## TEXT TO READ:
• • • •

# Safe Haven 2010



## Bob (Mar 29, 2010)

Be afraid. Be very afraid.


----------



## Kian (Mar 29, 2010)

Bob said:


> Be afraid. Be very afraid.



Why? Are you trying 7x7 again?


----------



## Bob (Mar 29, 2010)

Kian said:


> Bob said:
> 
> 
> > Be afraid. Be very afraid.
> ...



Hell to the No!


----------



## Kian (Mar 29, 2010)

Bob said:


> Kian said:
> 
> 
> > Bob said:
> ...



Ah shucks, and I was looking forward to getting in a nap.


----------



## Tim Reynolds (Mar 29, 2010)

Ah, shucks. No good for me. Another time...


----------



## jtjogobonito (Mar 29, 2010)

shveet


----------



## Kian (Mar 29, 2010)

Whoa two long surprises. I'm excited.

Edit: Bob, you have 2x2 listed as an event but it's not on the schedule. Just FYI.


----------



## vcuber13 (Mar 29, 2010)

Kian said:


> Whoa two long surprises. I'm excited.
> 
> Edit: Bob, you have 2x2 listed as an event but it's not on the schedule. Just FYI.



Also the WCA says May 1 and the site says June 20


----------



## Kian (Mar 29, 2010)

vcuber13 said:


> Kian said:
> 
> 
> > Whoa two long surprises. I'm excited.
> ...



June 20th was last year's Safe Haven.


----------



## Ethan Rosen (Mar 29, 2010)

I am afraid


----------



## Jake Gouldon (Mar 29, 2010)

You should be Ethan, I might be there


----------



## vcuber13 (Mar 29, 2010)

Kian said:


> vcuber13 said:
> 
> 
> > Kian said:
> ...



here it says June 20, 2010


----------



## CubesOfTheWorld (Mar 29, 2010)

Im afraid of... err... what am i supposed to be afraid of again?


----------



## Bob (Mar 29, 2010)

should be fixed now. May 1st. The schedule is full of surprises because I don't want to host 5x5.


----------



## Kian (Mar 29, 2010)

Bob said:


> should be fixed now. May 1st. The schedule is full of surprises because I don't want to host 5x5.



2x2 still doesn't appear on the schedule while it does in the events.


----------



## Mike Hughey (Mar 29, 2010)

The WCA page says "5x5 Cube" is one of the events.


----------



## TEGTaylor (Mar 29, 2010)

I might go, thats a tricky date for me.

btw @Kian, I just finnished reading the book that you got your signature from. I thought that was cool


----------



## Bob (Mar 29, 2010)

Mike Hughey said:


> The WCA page says "5x5 Cube" is one of the events.



It was lying.  I told it to stop.


----------



## Ethan Rosen (Mar 30, 2010)

• • • •

## TASK LIST:
A: In the Safe Haven 2010 thread, what reason does Bob give for the schedule being full of surprises?
B: Continue the Safe Haven 2010 forum thread from where it stops.

• • • •

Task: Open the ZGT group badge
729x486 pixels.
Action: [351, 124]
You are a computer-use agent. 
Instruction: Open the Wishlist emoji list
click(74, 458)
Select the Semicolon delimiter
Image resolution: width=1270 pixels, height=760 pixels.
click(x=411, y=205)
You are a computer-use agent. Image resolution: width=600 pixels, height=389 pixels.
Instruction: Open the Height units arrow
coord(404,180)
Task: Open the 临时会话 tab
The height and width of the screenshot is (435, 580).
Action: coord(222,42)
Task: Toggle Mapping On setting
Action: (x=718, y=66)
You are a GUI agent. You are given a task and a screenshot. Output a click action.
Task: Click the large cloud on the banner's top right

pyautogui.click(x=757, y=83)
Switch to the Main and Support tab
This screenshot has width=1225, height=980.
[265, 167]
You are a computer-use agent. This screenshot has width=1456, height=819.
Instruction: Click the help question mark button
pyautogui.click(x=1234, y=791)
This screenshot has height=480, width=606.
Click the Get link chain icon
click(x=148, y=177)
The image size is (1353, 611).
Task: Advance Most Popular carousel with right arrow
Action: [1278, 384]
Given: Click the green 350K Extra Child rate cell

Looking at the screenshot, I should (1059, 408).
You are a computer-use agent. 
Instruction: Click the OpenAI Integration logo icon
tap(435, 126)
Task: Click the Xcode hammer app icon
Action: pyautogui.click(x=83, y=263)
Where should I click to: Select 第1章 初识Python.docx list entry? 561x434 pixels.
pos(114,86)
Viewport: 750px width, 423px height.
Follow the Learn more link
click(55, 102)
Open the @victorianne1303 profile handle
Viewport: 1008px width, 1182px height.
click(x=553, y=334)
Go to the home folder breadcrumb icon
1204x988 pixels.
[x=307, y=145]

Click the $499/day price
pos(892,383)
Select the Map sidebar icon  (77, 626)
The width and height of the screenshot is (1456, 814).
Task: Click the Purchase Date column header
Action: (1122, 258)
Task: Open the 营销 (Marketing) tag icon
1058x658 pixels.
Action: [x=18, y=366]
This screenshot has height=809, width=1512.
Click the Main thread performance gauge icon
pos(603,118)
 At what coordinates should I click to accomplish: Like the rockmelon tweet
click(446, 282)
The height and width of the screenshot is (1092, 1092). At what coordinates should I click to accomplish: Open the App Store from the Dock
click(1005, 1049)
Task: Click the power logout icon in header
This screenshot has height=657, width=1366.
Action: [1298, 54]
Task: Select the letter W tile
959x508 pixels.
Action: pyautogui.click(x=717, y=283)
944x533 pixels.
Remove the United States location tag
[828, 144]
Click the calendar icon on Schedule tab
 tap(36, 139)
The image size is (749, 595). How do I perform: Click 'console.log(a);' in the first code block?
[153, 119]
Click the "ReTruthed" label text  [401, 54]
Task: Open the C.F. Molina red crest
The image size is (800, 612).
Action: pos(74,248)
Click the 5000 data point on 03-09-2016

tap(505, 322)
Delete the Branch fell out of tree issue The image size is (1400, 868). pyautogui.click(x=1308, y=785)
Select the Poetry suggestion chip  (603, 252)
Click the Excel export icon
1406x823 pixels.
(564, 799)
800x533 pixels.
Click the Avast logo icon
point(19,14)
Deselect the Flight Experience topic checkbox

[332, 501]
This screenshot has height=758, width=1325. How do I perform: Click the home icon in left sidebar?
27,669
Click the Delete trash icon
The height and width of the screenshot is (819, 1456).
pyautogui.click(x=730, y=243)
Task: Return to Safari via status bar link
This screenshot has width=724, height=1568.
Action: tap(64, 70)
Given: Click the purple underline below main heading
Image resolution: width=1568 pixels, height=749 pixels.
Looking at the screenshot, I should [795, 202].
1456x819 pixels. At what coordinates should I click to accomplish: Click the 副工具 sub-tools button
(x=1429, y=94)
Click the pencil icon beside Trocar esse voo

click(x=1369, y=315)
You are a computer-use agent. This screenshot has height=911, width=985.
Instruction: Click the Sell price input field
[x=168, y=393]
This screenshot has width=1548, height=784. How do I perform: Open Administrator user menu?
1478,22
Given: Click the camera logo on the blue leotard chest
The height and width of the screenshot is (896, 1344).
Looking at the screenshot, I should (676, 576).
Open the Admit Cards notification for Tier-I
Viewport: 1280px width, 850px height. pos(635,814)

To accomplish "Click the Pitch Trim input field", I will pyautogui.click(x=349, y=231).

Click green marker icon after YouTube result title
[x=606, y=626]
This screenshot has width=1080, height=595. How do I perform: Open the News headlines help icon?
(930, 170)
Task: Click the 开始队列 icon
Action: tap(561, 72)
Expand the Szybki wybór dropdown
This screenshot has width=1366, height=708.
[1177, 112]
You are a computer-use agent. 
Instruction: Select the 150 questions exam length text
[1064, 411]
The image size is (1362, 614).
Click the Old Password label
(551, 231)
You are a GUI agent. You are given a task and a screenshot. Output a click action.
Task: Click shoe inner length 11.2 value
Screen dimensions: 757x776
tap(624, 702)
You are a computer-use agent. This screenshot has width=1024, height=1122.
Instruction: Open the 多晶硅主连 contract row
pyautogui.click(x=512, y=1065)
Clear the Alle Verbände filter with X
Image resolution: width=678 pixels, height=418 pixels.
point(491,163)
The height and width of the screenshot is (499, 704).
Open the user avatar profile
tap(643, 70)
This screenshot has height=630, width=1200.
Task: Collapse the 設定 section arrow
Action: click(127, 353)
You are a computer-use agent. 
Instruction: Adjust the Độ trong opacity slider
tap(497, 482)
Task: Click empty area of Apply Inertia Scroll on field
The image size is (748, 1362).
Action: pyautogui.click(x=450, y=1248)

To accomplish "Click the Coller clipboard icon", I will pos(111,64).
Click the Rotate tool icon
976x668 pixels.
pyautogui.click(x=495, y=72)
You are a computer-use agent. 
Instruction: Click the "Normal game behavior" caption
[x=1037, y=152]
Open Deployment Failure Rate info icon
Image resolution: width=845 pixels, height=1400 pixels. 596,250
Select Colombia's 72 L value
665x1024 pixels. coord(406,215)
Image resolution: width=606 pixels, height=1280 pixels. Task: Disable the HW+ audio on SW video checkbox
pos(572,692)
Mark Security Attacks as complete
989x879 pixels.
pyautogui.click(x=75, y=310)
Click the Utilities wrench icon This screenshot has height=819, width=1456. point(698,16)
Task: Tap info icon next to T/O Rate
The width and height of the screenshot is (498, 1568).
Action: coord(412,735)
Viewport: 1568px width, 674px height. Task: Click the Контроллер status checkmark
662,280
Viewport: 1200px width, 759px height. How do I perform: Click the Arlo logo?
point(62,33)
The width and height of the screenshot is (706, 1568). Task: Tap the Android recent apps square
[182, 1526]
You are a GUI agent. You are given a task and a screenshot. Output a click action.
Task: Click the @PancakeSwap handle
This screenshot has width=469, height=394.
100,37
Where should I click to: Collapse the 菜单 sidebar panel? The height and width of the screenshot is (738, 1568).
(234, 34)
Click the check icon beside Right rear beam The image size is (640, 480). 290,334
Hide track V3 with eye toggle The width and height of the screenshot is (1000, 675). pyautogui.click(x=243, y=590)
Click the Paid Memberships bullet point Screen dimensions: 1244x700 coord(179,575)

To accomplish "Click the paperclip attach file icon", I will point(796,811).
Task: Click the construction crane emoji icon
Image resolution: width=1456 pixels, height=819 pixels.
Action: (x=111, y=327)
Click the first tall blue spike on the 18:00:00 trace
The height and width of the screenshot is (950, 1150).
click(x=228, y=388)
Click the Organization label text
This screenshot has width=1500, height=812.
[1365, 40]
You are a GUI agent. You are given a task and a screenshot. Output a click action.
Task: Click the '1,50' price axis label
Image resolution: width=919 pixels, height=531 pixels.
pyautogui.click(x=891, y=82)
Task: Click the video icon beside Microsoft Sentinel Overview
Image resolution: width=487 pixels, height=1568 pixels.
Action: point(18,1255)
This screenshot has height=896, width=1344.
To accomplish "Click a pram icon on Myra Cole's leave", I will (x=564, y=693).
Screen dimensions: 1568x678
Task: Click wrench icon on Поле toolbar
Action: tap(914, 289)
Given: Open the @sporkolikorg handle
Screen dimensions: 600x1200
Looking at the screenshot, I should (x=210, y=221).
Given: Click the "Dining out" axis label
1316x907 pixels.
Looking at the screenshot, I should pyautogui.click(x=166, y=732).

• • • •

## ANSWERS IN ORDER:
A: He doesn't want to host 5x5.

B:
Jake Gouldon said:


> You should be Ethan, I might be there



You kinda have it the opposite of what's actually reality


----------



## masterofthebass (Mar 30, 2010)

Bob said:


> should be fixed now. May 1st. The schedule is full of surprises because I don't want to host 5x5.



does the schedule include you showing up on time? that would be a complete surprise


----------



## Mike Hughey (Mar 30, 2010)

Bob said:


> Mike Hughey said:
> 
> 
> > The WCA page says "5x5 Cube" is one of the events.
> ...



LOL. It appears to have listened.


----------



## HelpCube (Mar 30, 2010)

aww cmon its on the same day as when im taking the SAT...


----------



## Bob (Mar 30, 2010)

masterofthebass said:


> Bob said:
> 
> 
> > should be fixed now. May 1st. The schedule is full of surprises because I don't want to host 5x5.
> ...



Ha! We'll see.


----------



## Wucube (Apr 4, 2010)

I cannot wait to go. It'll be my first time going to a competition.


----------



## Bob (Apr 6, 2010)

Whoever arrives latest wins a prize.


----------



## Tim Reynolds (Apr 6, 2010)

So if I drive over there on May 23rd, would I win?


----------



## qqwref (Apr 6, 2010)

It's funny how so far everyone's doing between 3 and 6 events, despite there being a total of 7. Usually in comps I see several people just doing 3x3, and several people who will do everything.


----------



## Kian (Apr 6, 2010)

Bob said:


> Whoever arrives latest wins a prize.



Might as well just keep the prize at your house.



qqwref said:


> It's funny how so far everyone's doing between 3 and 6 events, despite there being a total of 7. Usually in comps I see several people just doing 3x3, and several people who will do everything.



I think normally people don't do an event or two, but with so few events I would have expected more. My reason for not competing in all events is that magics are lame and that's never gonna happen.


----------



## qqwref (Apr 6, 2010)

Maybe, but yeah, these are all common events, so I'm surprised nobody's doing all of them.

I'm not doing BLD since there's no chance I'm beating my official PB, and not doing magic because it's too tough to find a good one to borrow in the five minutes before the round. (But I have a good master magic, so that's fine.)


----------



## Bob (Apr 7, 2010)

I updated the schedule.

I did not update the image at the top of the website. Somebody should make one but somebody is too lazy.


----------



## onestruecolors (Apr 19, 2010)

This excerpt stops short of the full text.